Guangdong Laboratory of Artificial Intelligence and Digital Economy (Shenzhen), Shenzhen, 518107, China.
Neural Netw. 2023 Oct;167:129-140. doi: 10.1016/j.neunet.2023.08.023. Epub 2023 Aug 19.
Multi-label Zero-shot Learning (ZSL) is more reasonable and realistic than standard single-label ZSL because several objects can co-exist in a natural image in real scenarios. Intra-class feature entanglement is a significant factor influencing the alignment of visual and semantic features, resulting in the model's inability to recognize unseen samples comprehensively and completely. We observe that existing multi-label ZSL methods place a greater emphasis on attention-based refinement and decoupling of visual features, while ignoring the relationship between label semantics. Relying on label correlations to solve multi-label ZSL tasks has not been deeply studied. In this paper, we make full use of the co-occurrence relationship between category labels and build a directed weighted semantic graph based on statistics and prior knowledge, in which node features represent category semantics and weighted edges represent conditional probabilities of label co-occurrence. To guide the targeted extraction of visual features, node features and edge set weights are simultaneously updated and refined, and embedded into the visual feature extraction network from a global and local perspective. The proposed method's effectiveness was demonstrated by simulation results on two challenging multi-label ZSL benchmarks: NUS-WIDE and Open Images. In comparison to state-of-the-art models, our model achieves an absolute gain of 2.4% mAP on NUS-WIDE and 2.1% mAP on Open Images respectively.
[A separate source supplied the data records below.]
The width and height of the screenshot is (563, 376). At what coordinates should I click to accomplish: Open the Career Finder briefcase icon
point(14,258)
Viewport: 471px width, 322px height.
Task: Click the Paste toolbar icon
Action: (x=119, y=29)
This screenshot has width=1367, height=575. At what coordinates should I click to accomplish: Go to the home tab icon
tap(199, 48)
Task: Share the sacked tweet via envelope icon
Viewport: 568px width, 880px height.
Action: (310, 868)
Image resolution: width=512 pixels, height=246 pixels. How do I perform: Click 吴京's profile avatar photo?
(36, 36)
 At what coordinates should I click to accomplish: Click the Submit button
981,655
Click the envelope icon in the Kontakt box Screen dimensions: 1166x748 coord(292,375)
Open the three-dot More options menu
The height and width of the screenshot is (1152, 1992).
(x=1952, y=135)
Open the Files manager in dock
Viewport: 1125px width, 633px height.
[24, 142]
多标签零样本学习(ZSL)比标准的单标签ZSL更合理、更现实,因为在实际场景中,自然图像中可能同时存在多个物体。类内特征纠缠是影响视觉和语义特征对齐的一个重要因素,导致模型无法全面、完整地识别未见样本。我们观察到,现有的多标签ZSL方法更侧重于基于注意力的视觉特征细化和解耦,而忽略了标签语义之间的关系。依靠标签相关性来解决多标签ZSL任务尚未得到深入研究。在本文中,我们充分利用类别标签之间的共现关系,基于统计和先验知识构建了一个有向加权语义图,其中节点特征表示类别语义,加权边表示标签共现的条件概率。为了指导视觉特征的针对性提取,同时更新和细化节点特征和边集权重,并从全局和局部角度将其嵌入到视觉特征提取网络中。在两个具有挑战性的多标签ZSL基准数据集NUS-WIDE和Open Images上的仿真结果证明了所提方法的有效性。与现有最先进的模型相比,我们的模型在NUS-WIDE上的平均精度均值(mAP)绝对增益为2.4%,在Open Images上为2.1%。